Les responsables des unités existantes d'incinération de résidus urbains (collectivités locales, Syndicats de Communes...) vont se trouver à court terme devant l'obligation de mettre en conformité avec les termes de la Directive Européenne des installations parfois vieillissantes.

Travaux complémentaires à étapes, démantèlement, nouvelles installations... des décisions difficiles devront être prises en fonction des réalités économiques locales mais aussi de l’état des installations existantes.

Les réflexions devront être menées dans une optique évolutive des réglementations qui, comme l’a montré l'exemple des dernières années, devraient, sous la pression de l'opinion publique et dans l’objectif de la protection de l'environnement et de la prévention des nuisances, se traduire par des renforcements périodiques. Les matériels à installer devront donc être capables de s'adapter progressivement à ces évolutions.

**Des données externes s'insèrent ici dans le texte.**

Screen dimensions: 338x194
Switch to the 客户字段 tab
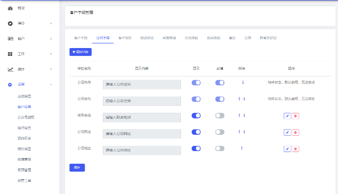[81, 38]
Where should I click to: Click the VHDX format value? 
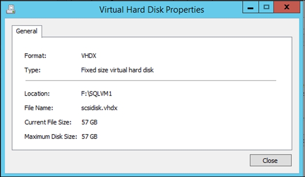click(89, 56)
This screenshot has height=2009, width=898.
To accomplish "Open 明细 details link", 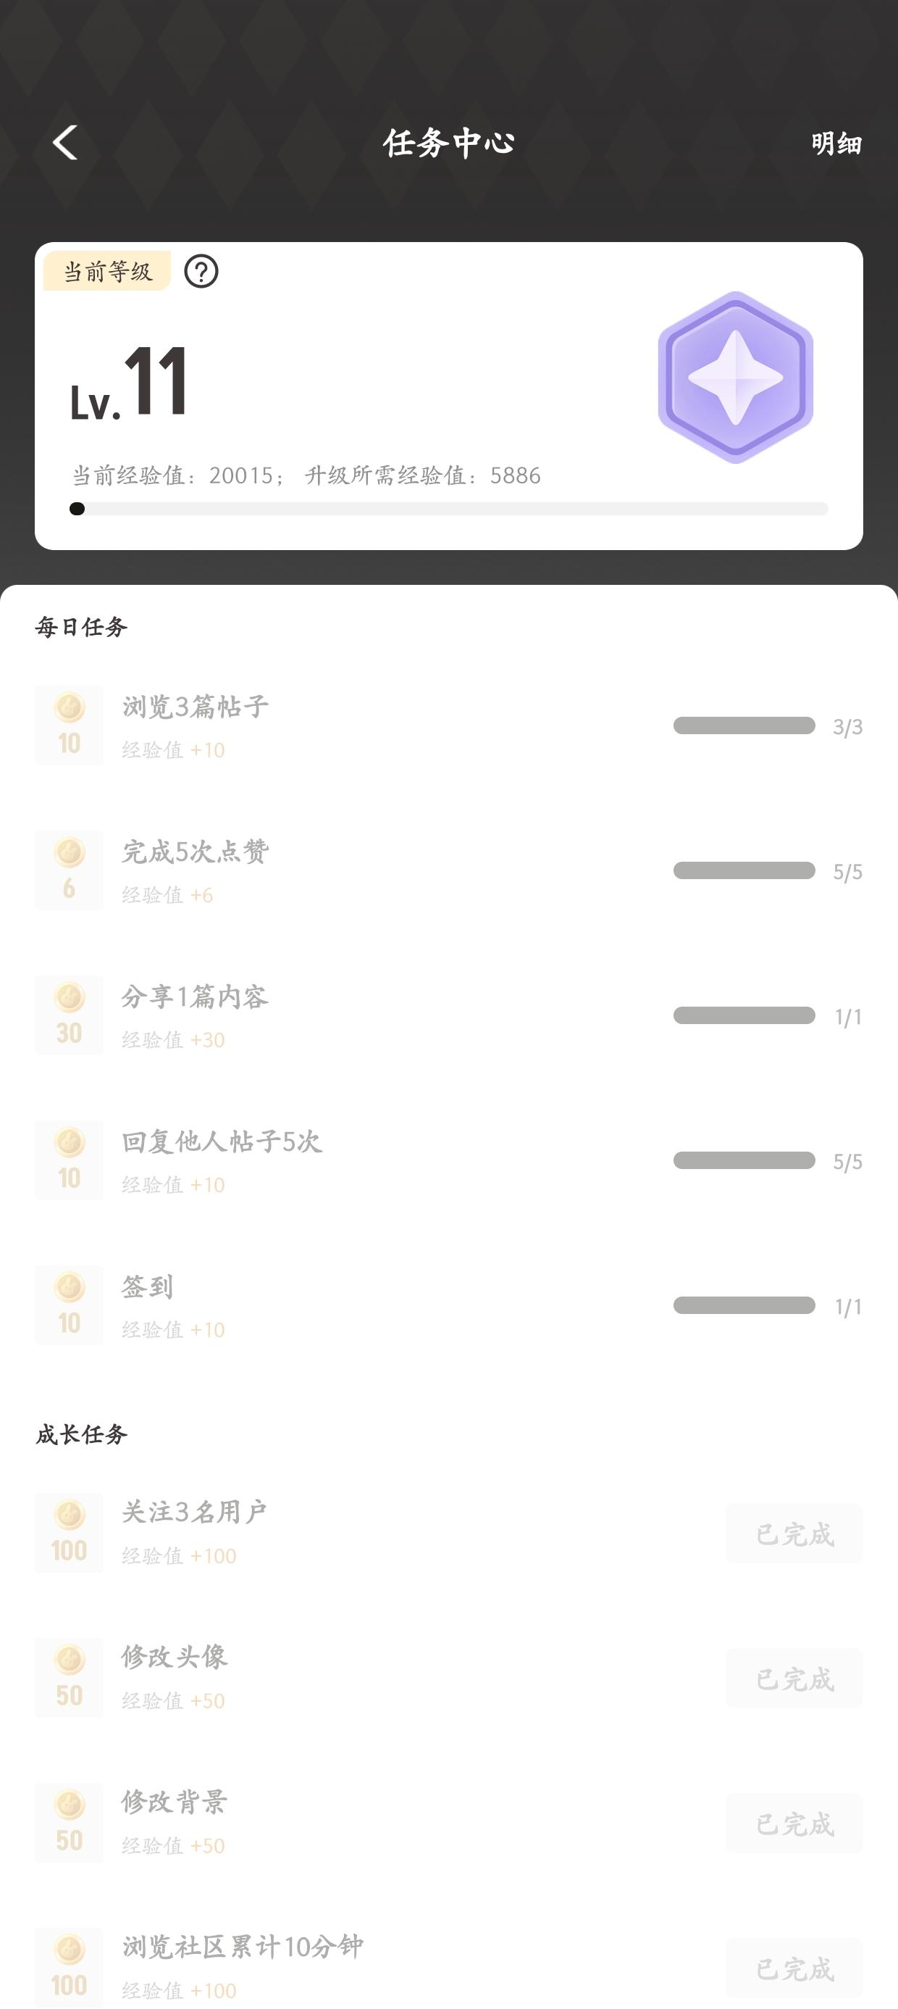I will (836, 144).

Un formidable enjeu pour la qualité de notre environnement de demain s’ouvre, auquel, en tant que Bureau d'Études, nous entendons pleinement participer...

BIBLIOGRAPHIE

  1. 1 — 4° Inventaire des installations de traitement des ordures ménagères. AGHTM, Ministère de l'Environnement. Revue TSM 9 bis 86.
  2. 2 — Circulaire et instruction technique du 6 juin 1972 relative aux usines d'incinération de résidus urbains.
  3. 3 — Arrêté du 9 juin 1986 relatif aux installations d'incinération des résidus urbains.
  4. 4 — Directive du Conseil n° 89/369/CEE du 8 juin 1989 concernant la prévention de la pollution atmosphérique en provenance des installations nouvelles d'incinération des déchets municipaux.
  5. 5 — Directive du Conseil n° 89/429/CEE du 21 juin 1989 concernant la réduction de la pollution atmosphérique en provenance des installations d'incinération existantes de déchets municipaux.
  6. 6 — OLIER J.P. et al. La prévention de la pollution atmosphérique pour l’incinération des ordures ménagères. TSM, sept. 89, pp. 491-497.
  7. 7 — LEROY J.B. et al. Le traitement des fumées des installations d'incinération des ordures ménagères avant et après les nouvelles normes de rejet. TSM, nov. 87, pp. 513-519.
  8. 8 — GARY M. La réduction des émissions de polluants à l’atmosphère : des objectifs, des problèmes, des solutions. Réseaux et Chaleur, article à paraître.